__Problem description__: Copy the records below, from the line containing "Given: Open recent locations dropdown arrow" through the last line; leave out pictures.

__Records from a data collection__:
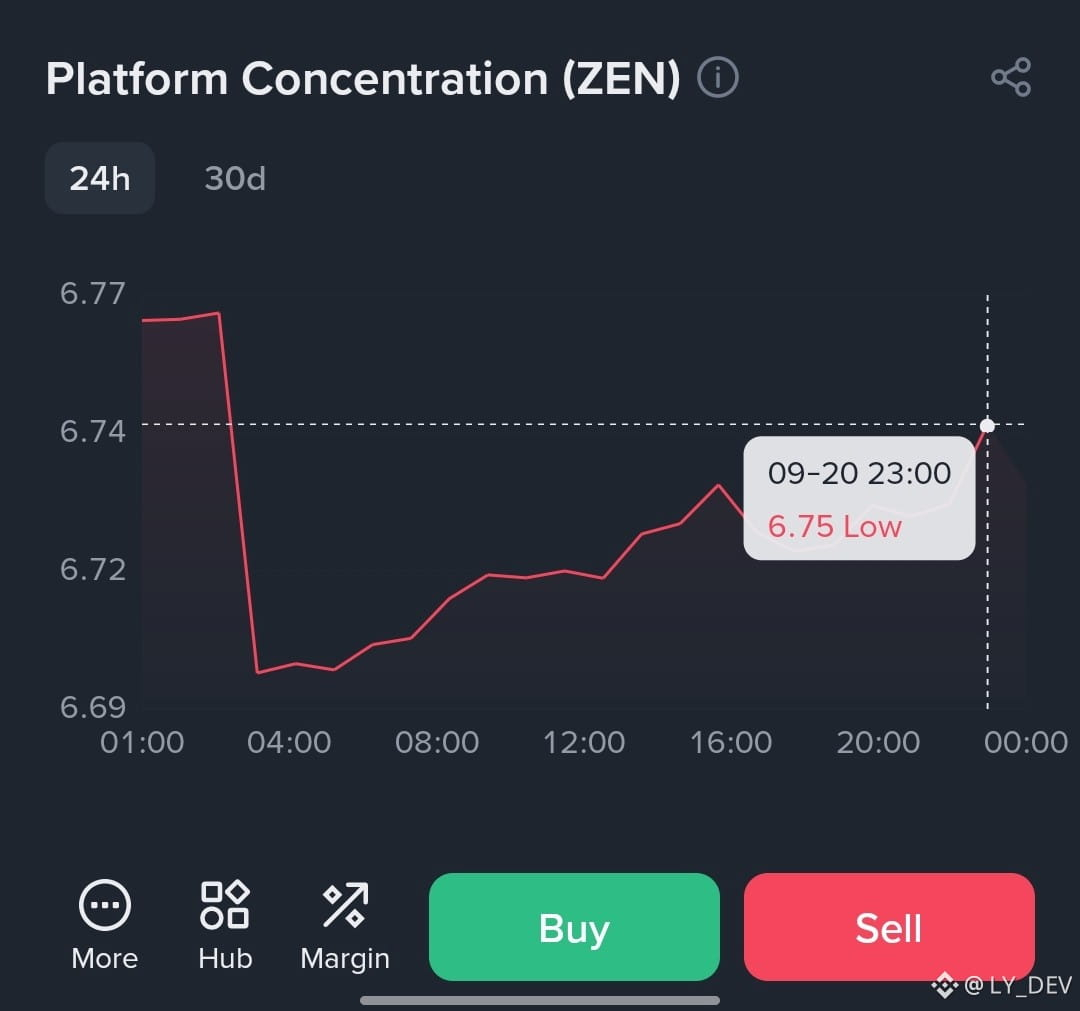Open the Hub icon

pyautogui.click(x=225, y=905)
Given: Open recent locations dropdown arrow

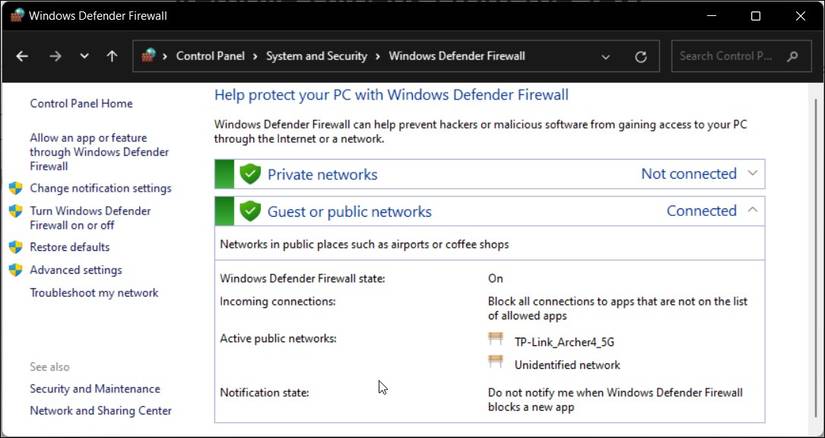Looking at the screenshot, I should click(84, 57).
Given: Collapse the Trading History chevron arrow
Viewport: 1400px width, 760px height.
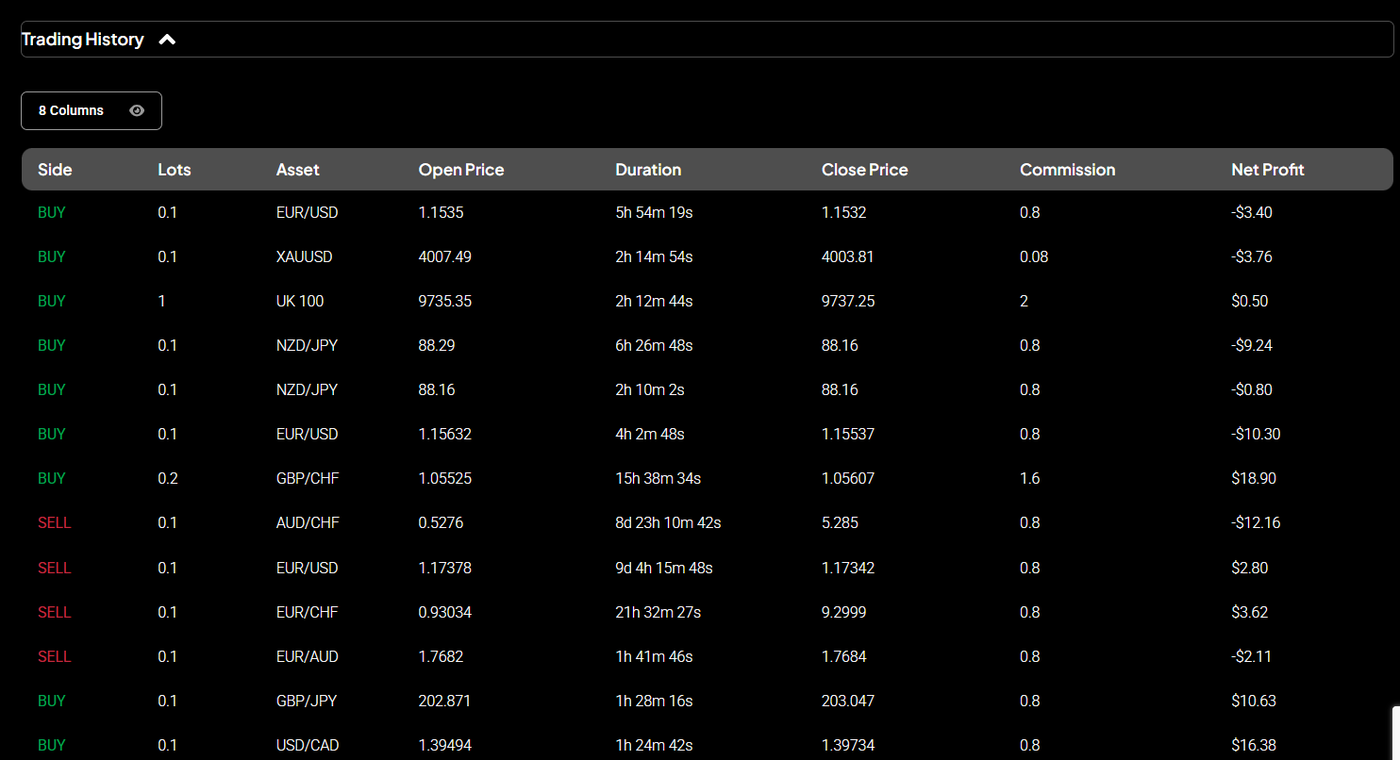Looking at the screenshot, I should [167, 40].
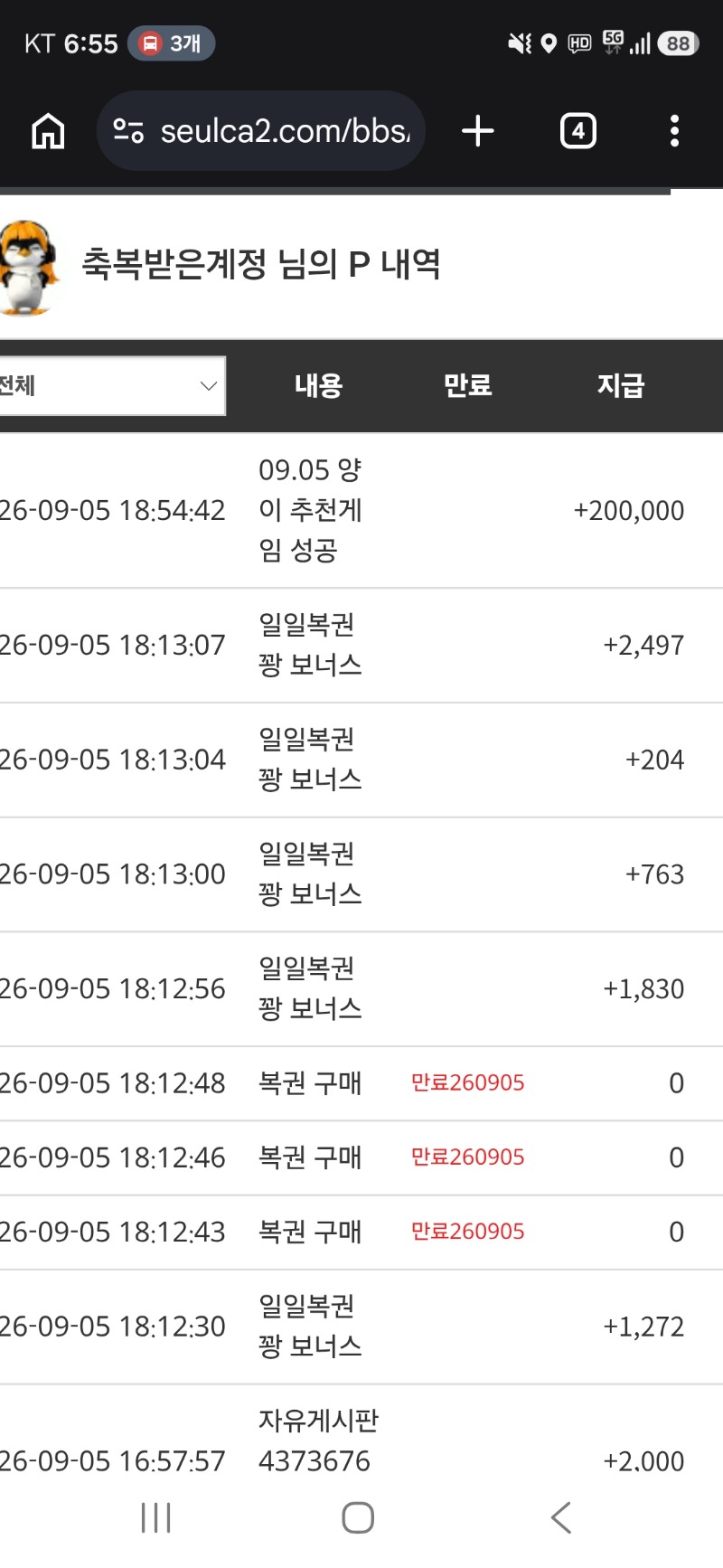The image size is (723, 1568).
Task: Tap the penguin avatar image
Action: pos(29,268)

__Exercise response__:
Given: Open recent locations dropdown arrow

Looking at the screenshot, I should click(84, 57).
Given: Collapse the Trading History chevron arrow
Viewport: 1400px width, 760px height.
Looking at the screenshot, I should [167, 40].
The image size is (723, 1568).
Task: Tap the penguin avatar image
Action: pos(29,268)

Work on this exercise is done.